Does mass really follow the additive property? I've heard people talking about how photons, individually, are massless but when they're together as a group, they exhibit mass. This clearly shows that mass generally doesn't follow the additive property. Is this fact true?
If yes, why do we use the additive property of masses while solving problems?
 A: Mass as a definition exists in two different physics frameworks. The classical framework where there is Euclidean geometry, where it is defined by $F=ma$, the second law of motion . The kinematics are defined by three vectors( x,y,z) and time independently  by clocks.  In this framework masses are additive .
Then there is the framework of special relativity, which works  with four vectors, where space and time define one four vector. In this framework the "length" of the  (energy, momentum) four  vector  defines the invariant mass, which does not change under Lorentz transformations . In this framework, adding algebraically the four vectors gives a new four vector with a new invariant mass that is not the addition of the individual masses, but larger. This is the framework of nuclear reactions and high energies and velocities. Photons as moving with the velocity of light are described by four vectors each with zero invariant mass.
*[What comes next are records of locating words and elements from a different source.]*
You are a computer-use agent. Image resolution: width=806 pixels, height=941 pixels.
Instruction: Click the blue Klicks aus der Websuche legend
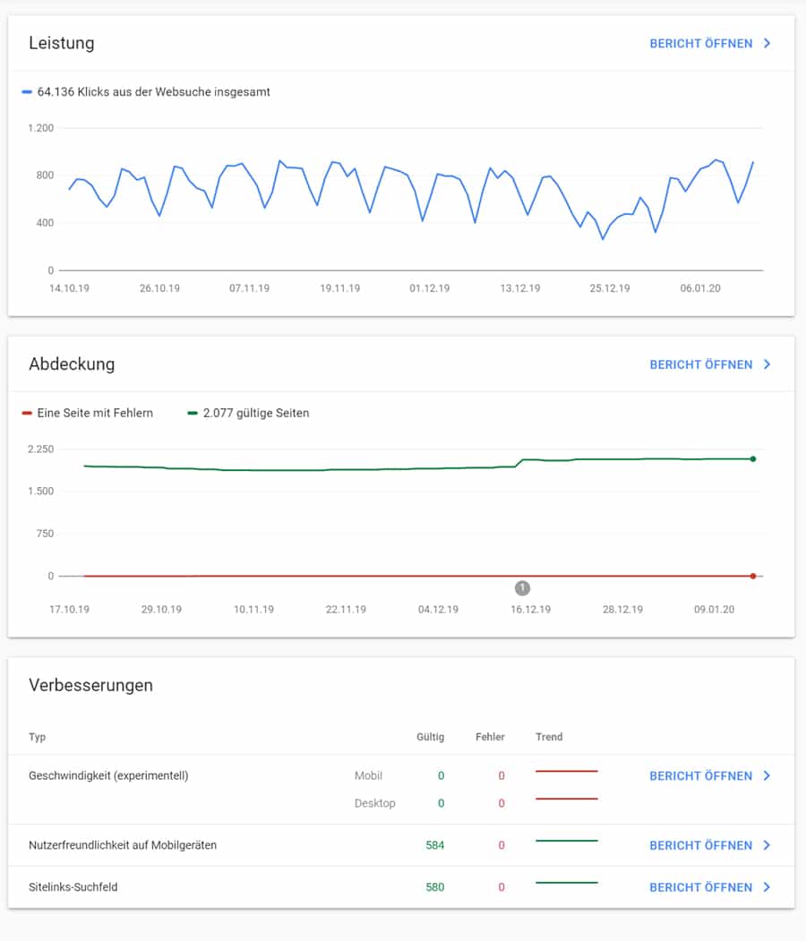(146, 91)

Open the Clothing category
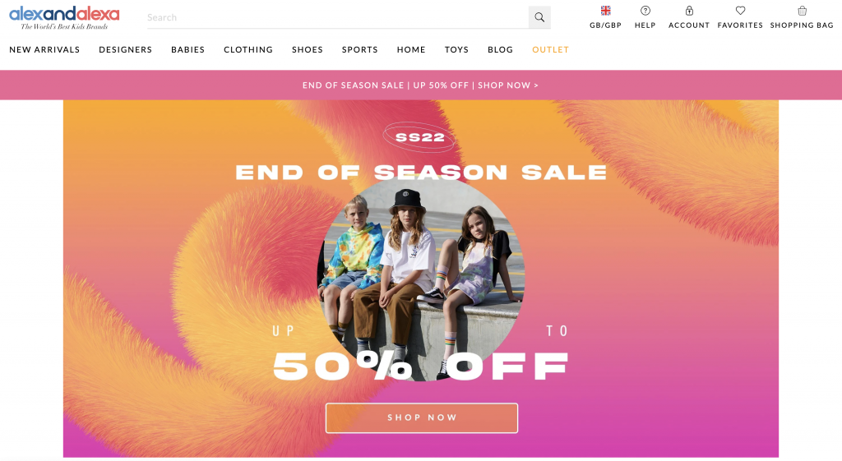(248, 49)
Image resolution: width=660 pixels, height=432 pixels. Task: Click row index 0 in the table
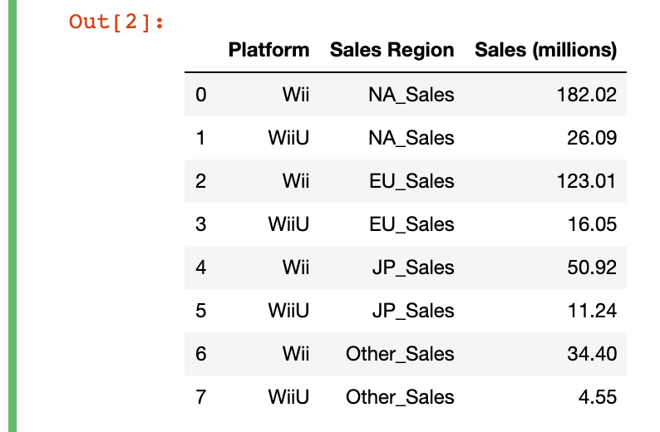coord(200,95)
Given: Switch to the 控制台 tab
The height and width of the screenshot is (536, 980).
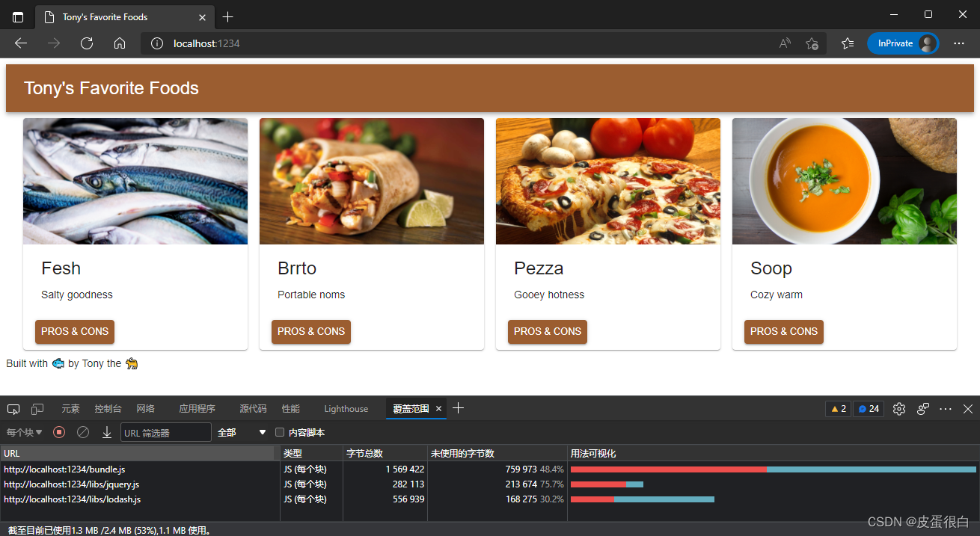Looking at the screenshot, I should tap(108, 409).
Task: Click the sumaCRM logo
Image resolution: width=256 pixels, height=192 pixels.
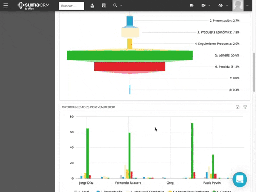Action: click(33, 5)
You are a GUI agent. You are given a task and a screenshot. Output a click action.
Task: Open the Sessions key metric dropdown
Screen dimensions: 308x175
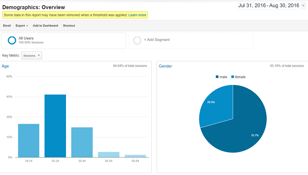point(32,56)
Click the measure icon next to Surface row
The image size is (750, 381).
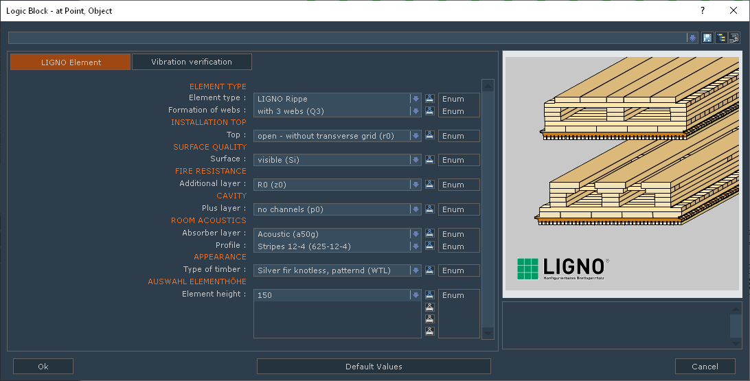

The addition of two photon four vectors has an invariant mass. The meson pi0 decays into two photons, the four vectors of those two photons added have the invariant mass of the pi0, even though the photons have zero invariant mass.
For low energies and velocities, the two definitions coincide  mathematically within errors. 
A: The people you have heard talking about this are wrong. All photons are massless, but they do possess momentum, and that momentum gives rise to reaction forces whereby light exerts a push on things it strikes. 
For ordinary, everyday circumstances we experience on earth, mass is additive.